"But for the last sixteen hours the trance was like death. Then the doctor said, 'If the pulse does not sink and if she wakes naturally, she may rally.' This happened. At eight the next morning, my darling gently awoke and was given back into life. This was Thursday, and there were three days' respite. But yesterday she was evidently failing again, and this morning, while Dr. Taylor was in the room, the trance came on again. For ten minutes her pulse ceased to beat altogether.... Since then she has lain as before—scarcely here, yet not gone—quite happy—between heaven and earth.
"I believe now that if my darling is taken I can give thanks for the exceeding blessedness of this end.
"Meantime it is again a silent watching, and, as I watch, the solemn music of the hymns that my darling loves comes back to me, and I repeat them to myself. Now these verses are in my mind:—
'Have we not caught the smiling
On some beloved face,
As if a heavenly sound were wiling
The soul from our earthly place?—
The distant sound and sweet
Of the Master's coming feet.
We may clasp the loved one faster,
And plead for a little while,
But who can resist the Master?
And we read by that brightening smile
That the tread we may not fear
Is drawing surely near.'
And then, in the long watches of the night, all the golden past comes back to me—how as a little child I played round my darling in Lime Wood—how the flowers were our friends and companions—how we lived in and for one another in the bright Lime garden: of her patient endurance of much injustice—of her sweet forgiveness of all injuries—of her loving gratitude for all blessings—of her ever sure upward-seeking of the will and glory of God: and my eye wanders to the beloved face, lined and worn but glowing with the glory of another world, and while giving thanks for thirty years of past blessing, shall I not also give thanks that thus—not through the dark valley, but through the sunshine of God—my mother is entering upon her rest?

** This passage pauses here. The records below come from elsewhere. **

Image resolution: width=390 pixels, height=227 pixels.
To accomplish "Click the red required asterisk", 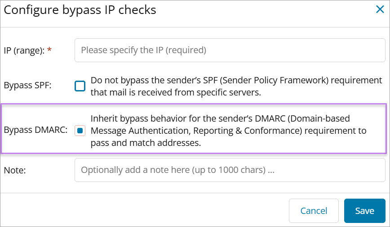I will tap(49, 50).
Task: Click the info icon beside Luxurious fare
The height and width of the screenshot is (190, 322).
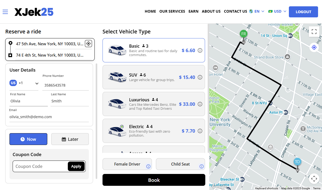Action: click(200, 104)
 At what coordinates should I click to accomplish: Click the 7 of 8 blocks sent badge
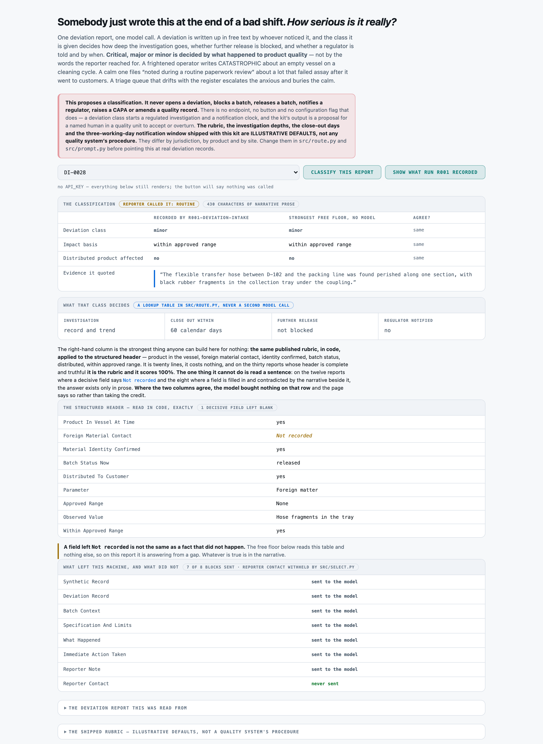click(x=271, y=567)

"God will give me strength: I feel quite calm. I can think only how to soothe, how to cheer, how to do everything for her."
"Feb. 26.—It is still the same; we are still watching. In the hundred and twelfth hour of her second trance, during which she had taken no nourishment whatever, my mother spoke again, but it was only for a time. You will imagine what the long watchings of this death-like slumber have been, what the strange visions of the past which have risen to my mind in the long, silent nights, as, with locked doors (for the French would insist that all was over), I have hovered over the pillow on which she lies as if bound by enchantment. Now comes before me the death-bed scene of S. Vincent de Paul, when, to the watchers lamenting together over his perpetual stupor, his voice suddenly said, 'It is but the brother that goes before the sister.' Then, as the shadows lighten into dawn, Norman Macleod's story of how he was watching by the death-bed of his beloved one in an old German city, and grief was sinking into despair, when, loud and solemn, at three in the morning, echoed forth the voice of the old German watchman giving the hours in the patriarchal way—'Put your trust in the Divine Three, for after the darkest night cometh the break of day.'
"Last night the trance seemed over. All was changed. My sweetest one was haunted by strange visions; to her excited mind and renewed speech, every fold of the curtains was a spirit, every sound an alarm. For hours I sat with her trembling hands in mine, soothing her with the old hymns that she loves. To a certain extent, however, there is more hope, more of returning power. Is it a superstition to think that she began to revive when in the churches at Holmhurst, Hastings, Hurstmonceaux, Alton, and Pau prayers (and in many cases how earnest) were being offered up for her restoration?
"Two P.M.—My darling has been sitting up in bed listening to sweet voices, which have been singing to her; but they were no earthly voices which she heard.
"Ten P.M.—She has just declared that she sees Ruth Harmer (a good, sweet girl she used to visit, who died at Hurstmonceaux) standing by her bedside. 'It is Ruth Harmer—look at Ruth Harmer,' she said. But it was not a voice of terror; it was rather like the apostolic question, 'Who are these who are arrayed in white robes, and whence come they?' There has also been a time when she has spoken of 'dear Holmhurst, dear beautiful Holmhurst,' in the most touching way."